* **Provided records**:
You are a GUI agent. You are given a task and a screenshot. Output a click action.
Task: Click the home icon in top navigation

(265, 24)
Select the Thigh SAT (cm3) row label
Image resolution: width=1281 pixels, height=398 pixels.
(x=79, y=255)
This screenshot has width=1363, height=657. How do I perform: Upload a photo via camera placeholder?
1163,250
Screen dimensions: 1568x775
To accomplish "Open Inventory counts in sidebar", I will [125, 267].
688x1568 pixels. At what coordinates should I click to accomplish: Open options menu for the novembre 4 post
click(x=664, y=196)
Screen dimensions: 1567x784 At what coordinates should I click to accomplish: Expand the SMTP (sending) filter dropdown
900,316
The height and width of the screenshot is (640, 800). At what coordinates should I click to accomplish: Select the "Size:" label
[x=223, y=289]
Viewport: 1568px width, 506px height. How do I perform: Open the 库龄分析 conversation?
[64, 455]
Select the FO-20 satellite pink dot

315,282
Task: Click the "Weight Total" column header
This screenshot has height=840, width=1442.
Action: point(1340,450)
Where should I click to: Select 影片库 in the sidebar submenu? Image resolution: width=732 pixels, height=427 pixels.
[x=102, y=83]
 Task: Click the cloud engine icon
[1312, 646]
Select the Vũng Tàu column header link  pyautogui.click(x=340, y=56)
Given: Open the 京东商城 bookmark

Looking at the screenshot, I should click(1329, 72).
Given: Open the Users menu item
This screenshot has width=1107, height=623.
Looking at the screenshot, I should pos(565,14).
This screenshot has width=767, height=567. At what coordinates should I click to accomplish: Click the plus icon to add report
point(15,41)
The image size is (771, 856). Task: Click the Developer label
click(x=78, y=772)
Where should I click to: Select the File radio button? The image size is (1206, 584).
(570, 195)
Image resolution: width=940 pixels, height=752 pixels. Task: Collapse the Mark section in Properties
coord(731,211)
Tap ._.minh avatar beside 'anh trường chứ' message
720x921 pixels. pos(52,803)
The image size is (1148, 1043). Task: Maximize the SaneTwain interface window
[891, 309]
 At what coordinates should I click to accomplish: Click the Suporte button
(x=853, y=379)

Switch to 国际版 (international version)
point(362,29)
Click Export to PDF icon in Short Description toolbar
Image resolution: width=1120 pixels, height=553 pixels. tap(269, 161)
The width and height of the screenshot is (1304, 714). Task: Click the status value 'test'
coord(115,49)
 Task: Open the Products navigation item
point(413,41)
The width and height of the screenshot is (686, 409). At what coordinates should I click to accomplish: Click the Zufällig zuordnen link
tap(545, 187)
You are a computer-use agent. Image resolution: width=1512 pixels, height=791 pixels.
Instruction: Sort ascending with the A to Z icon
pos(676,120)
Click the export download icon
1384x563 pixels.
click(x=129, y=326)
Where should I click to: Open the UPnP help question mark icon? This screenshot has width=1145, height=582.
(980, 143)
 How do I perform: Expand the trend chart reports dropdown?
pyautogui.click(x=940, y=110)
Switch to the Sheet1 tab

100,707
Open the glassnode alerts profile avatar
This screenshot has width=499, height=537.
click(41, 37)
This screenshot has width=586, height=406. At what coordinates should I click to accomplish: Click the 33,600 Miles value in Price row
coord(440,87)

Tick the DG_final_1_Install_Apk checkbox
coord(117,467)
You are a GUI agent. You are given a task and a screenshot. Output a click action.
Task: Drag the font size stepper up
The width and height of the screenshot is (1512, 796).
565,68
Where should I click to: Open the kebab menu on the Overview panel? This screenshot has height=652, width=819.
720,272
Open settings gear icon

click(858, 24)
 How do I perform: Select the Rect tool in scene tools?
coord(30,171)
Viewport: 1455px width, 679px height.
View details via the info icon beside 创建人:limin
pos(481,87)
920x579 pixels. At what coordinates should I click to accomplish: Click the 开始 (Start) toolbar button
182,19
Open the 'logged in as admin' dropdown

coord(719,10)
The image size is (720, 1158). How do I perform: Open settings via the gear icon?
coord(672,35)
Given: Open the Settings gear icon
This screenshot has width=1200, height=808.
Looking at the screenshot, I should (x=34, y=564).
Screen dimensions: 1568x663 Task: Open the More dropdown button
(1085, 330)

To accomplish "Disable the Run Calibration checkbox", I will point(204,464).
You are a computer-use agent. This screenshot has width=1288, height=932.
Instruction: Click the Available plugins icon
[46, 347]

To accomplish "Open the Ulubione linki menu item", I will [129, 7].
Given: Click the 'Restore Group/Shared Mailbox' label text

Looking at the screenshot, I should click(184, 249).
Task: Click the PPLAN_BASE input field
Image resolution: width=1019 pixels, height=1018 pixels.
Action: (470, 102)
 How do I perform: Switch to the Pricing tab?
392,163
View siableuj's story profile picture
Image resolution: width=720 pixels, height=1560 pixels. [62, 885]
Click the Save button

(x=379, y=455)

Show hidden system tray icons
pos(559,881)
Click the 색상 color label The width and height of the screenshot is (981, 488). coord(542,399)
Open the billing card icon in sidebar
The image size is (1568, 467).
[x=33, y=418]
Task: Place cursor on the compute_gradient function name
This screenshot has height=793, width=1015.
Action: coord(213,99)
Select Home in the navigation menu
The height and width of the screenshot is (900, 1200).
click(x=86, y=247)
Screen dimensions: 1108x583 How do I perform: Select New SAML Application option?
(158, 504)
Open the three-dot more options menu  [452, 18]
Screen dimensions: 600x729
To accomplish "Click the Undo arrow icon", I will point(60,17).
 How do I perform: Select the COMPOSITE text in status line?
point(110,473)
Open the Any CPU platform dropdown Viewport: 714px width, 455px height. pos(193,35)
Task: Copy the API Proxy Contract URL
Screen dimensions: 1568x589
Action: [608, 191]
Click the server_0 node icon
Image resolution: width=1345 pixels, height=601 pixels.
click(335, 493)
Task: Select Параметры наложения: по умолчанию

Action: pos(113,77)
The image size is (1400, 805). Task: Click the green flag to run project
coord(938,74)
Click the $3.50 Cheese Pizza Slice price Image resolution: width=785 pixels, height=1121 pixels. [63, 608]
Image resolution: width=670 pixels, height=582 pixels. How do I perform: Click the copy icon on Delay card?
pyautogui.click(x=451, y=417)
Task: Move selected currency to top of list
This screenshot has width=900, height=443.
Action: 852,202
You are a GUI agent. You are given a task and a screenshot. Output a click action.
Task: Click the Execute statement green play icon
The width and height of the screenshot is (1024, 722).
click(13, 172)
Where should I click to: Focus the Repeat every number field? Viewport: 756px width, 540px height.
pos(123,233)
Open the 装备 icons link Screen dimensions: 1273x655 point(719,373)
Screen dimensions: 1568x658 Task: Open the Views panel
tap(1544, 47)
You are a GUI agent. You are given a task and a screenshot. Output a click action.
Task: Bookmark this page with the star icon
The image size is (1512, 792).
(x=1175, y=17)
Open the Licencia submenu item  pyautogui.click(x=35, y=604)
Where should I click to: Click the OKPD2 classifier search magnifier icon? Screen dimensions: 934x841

* **Task details**: Copy whichever lines in the listing above contain the word "will".

* **Task output**:
To accomplish "Open Inventory counts in sidebar", I will [125, 267].
To accomplish "Disable the Run Calibration checkbox", I will point(204,464).
To accomplish "Open the Ulubione linki menu item", I will [129, 7].
To accomplish "Click the Undo arrow icon", I will point(60,17).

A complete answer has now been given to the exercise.